1 Introduction
The incidence of shoulder dystocia was reported to range from 0.15% to 0.38% in the 18th century1 and has risen to 2.4% (234/9767) in 2014,2–4 complicates 0.3%–3% of all vaginal deliveries in recent report,5 despite great effort on training and more liberally using of caesarean section. Brachial plexus injury is a significant sequela of shoulder dystocia, and the rates of Brachial plexus injury have not been reduced even with the liberal use of caesarean section.6
By the late 1990s, the McRoberts' maneuver (women placed with the thighs up and with the knees to the chest position while in the supine position), which was described as a simple and effective procedure for overcoming shoulder dystocia, had become widely known and adopted in many obstetric units as one of the first procedures to be used in cases of shoulder dystocia.7 But, despite the dramatic increased use of the McRoberts’ maneuver, the outcomes of shoulder dystocia did not change. Moreover, two studies from the West Midlands in the United Kingdom suggested that the rate of brachial plexus injury after shoulder dystocia had increased, from 1:77 in the early 1990s to 1:4 in 2003.8
Reported by Hoffman,9 the successful resolution of 46% of shoulder dystocia cases when using the McRoberts' maneuver as the first procedure was similar to the 40% and 42% success rates reported for other maneuvers. What was surprising, as reported in this study, was the lack of effect on the rate of brachial plexus injuries, with 19 of the 20 cases shoulder dystocia since 2001 managed with the McRoberts’ maneuver resulting in brachial plexus injury, compared with only eight of 13 cases before 2001.9
However, the recently professional consensus still recommended that McRoberts' maneuver, with or without a suprapubic pressure, is recommended in the first line (grade C). In case of failure, if the posterior shoulder is engaged, Wood's maneuver should be performed preferentially.10
Thus, new approaches should be considered in the management of shoulder dystocia.
Use of the hands-and-knees position to resolve shoulder dystocia was first described by the midwife Ina May Gaskin who learned of it from traditional midwives in Central America.11 When using this method, which is also called the Gaskin maneuver, the laboring woman is positioned with all four limbs on the floor or bed so that her abdomen is suspended and her hips are at a right angle to the floor or bed.

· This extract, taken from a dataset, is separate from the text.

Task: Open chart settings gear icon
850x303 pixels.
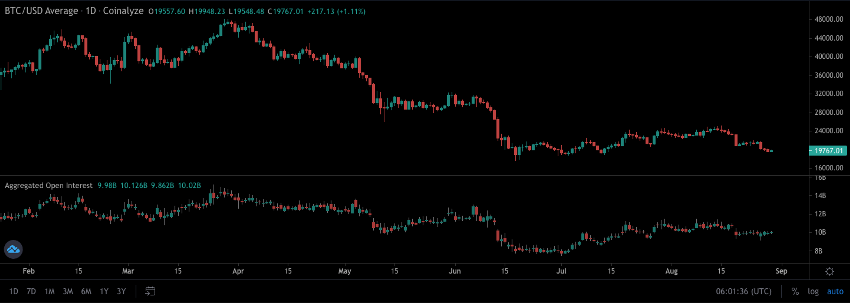Action: (x=829, y=271)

Use of the hands-and-knees position during delivery has been reported to result in a wider pelvic diameter as compared with the supine position and hence facilitate rotation of the baby and delivery.12 The hands-and- knees position is assumed to have many benefits,13 and In a study 83% of shoulder dystocia cases were resolved using the Gaskin maneuver alone.14 However, two important elements, waiting for the shoulders to emerge after the head is delivered and using the Gaskin maneuver to resolve shoulder dystocia, have been largely absent from current clinical practice.15–17 One possible reason for the absence of this maneuver is the adherence to the widely accepted shoulder dystocia management protocol, the “HELPERR” protocol, where the second “R” stands for the Gaskin maneuver. The placement of the Gaskin maneuver in this mnemonic may make the staff in clinical settings reluctant to apply this maneuver as a first step in resolving shoulder dystocia, even though the HELPERR protocol does not state which maneuver should be used first and “there is no one maneuver superior to another”.18
The hypothesis of this study is that by both waiting for the shoulder in all vaginal deliveries and using the Gaskin maneuver as the first approach in suspected cases of shoulder dystocia (defined as the “W-R” method) there will be a decreased rate of baby injury and fewer cases of shoulder dystocia.